I like Morganna, too. She could be Morgan for short. She is a beautiful kitty.


----------



## spirite (Jul 31, 2012)

ooh what a cutie! I like both names, though Bronwyn seems like a bit of a mouthful for such a small kitty.


----------



## Marcia (Dec 26, 2010)

Definitely Emmy! Easy to say, rolls of the tongue and easy to learn for her. Cute as can be. Congratulations!


----------



## KittehLuv'n (Feb 19, 2011)

I like Emmy. She's adorable


----------



## grrawritsjordi (Dec 29, 2012)

I am will be the oddball and said I love the name Bronwyn.. but I work with a lady with that name.

Good luck!


----------



## Jakiepoo (Jan 5, 2013)

Definitely Emmy!


----------



## Goldtanker (Jan 9, 2011)

Fifteen years ago, this guy shows up and starts living under the porch.










I ask my oldest granddaughter, who was 5 at the time, what we should name him. Without hesitation, she says, BON JOVI! 

Well, that was his name for the next 8 years. Probably don't want any advice from her on this one.


----------



## Arianwen (Jun 3, 2012)

My grandmother was called Bronwen!! It should be "wen" with a female "wyn" for a male (Arthur was Welsh after all). There are others (although I rather like Morgan as well) - Rhiannon, Enid, etc.. There is also the earliest version of Guinevere - Gwynhwyfer. Arianrhod (almost mine!!), Cerridwen, branwen, or even poor Blodeuwedd.


----------



## love.my.cats (Jan 29, 2009)

I like the name Emmaline. I think either Emmy or Bronny, which if I had a cat called Bronwyn it would get called. 

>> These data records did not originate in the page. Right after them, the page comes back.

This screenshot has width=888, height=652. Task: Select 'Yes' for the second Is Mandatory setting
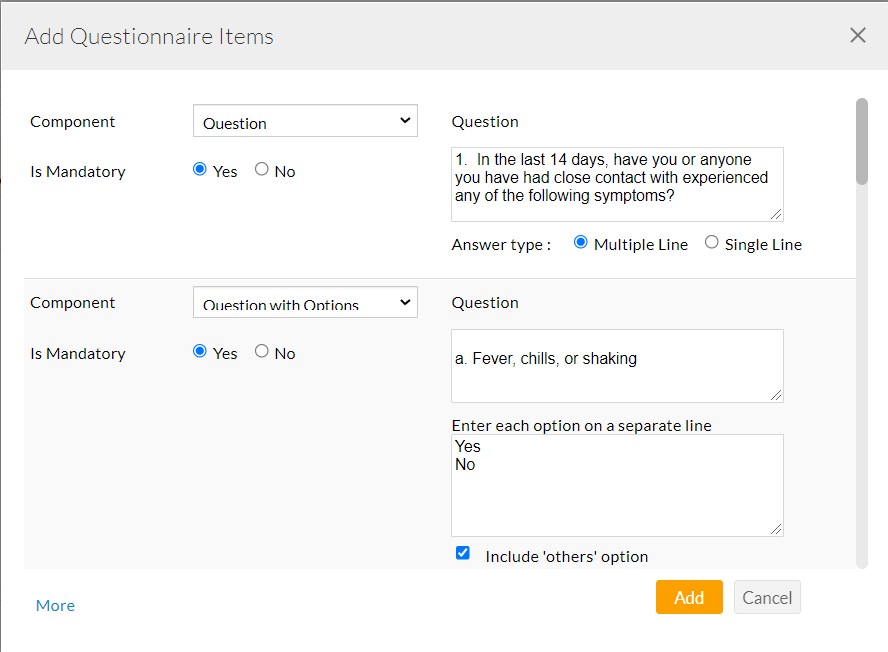[x=199, y=352]
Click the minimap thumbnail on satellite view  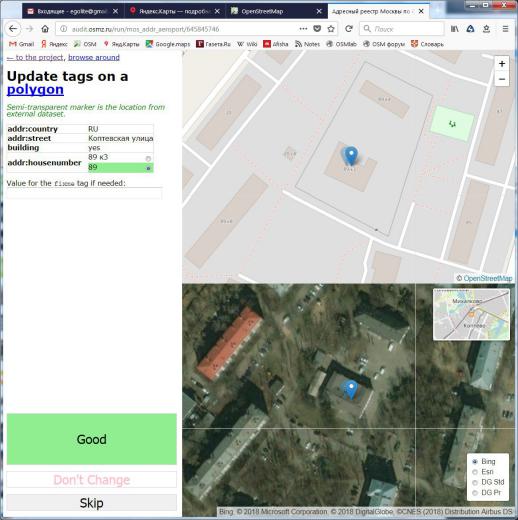(x=471, y=314)
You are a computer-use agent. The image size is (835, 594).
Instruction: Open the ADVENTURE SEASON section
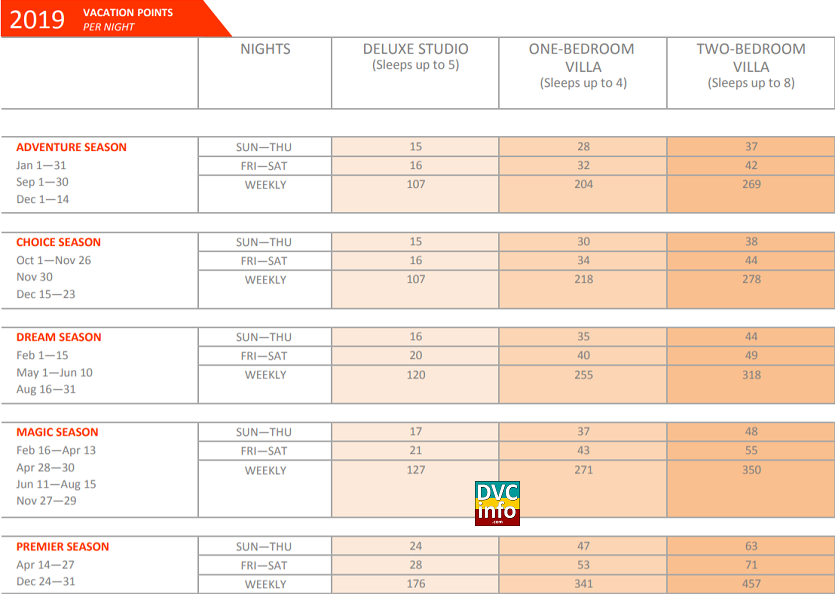[x=72, y=147]
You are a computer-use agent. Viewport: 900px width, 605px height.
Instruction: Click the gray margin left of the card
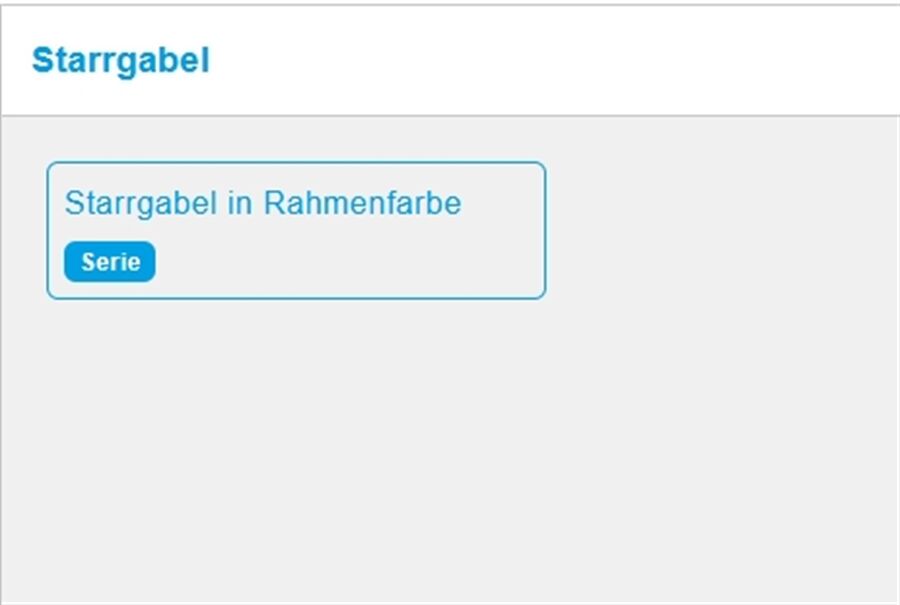[24, 230]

Sent from Petguide.com Free App


----------



## RockyandLily (Aug 2, 2012)

I would say Emmaline , I really like that name. Morgana was terrible.


----------



## Merlin_Guinevere (Sep 2, 2012)

I finally met/adopted her today! I will post a formal introduction of her later in a new thread, but just wanted to say I went with Emmy/Emmaline!  Morgana or Morgan was never an option because my niece has a good friend with that name that I am not too fond of, and we didn't want to give her the impression we were naming my kitty after her. Odd, but true... Emmy works great though!


----------



## Arianwen (Jun 3, 2012)

Just wondering if you knew that Bronwen / Bronwyn means "white breast"!!! Kind of appropriate since she has a white chest!


----------



## Merlin_Guinevere (Sep 2, 2012)

That's a good point, actually!  I've been calling her Emmy for awhile now, but I do really like the name Bronwyn too (with a y...even if that is masculine! lol)


----------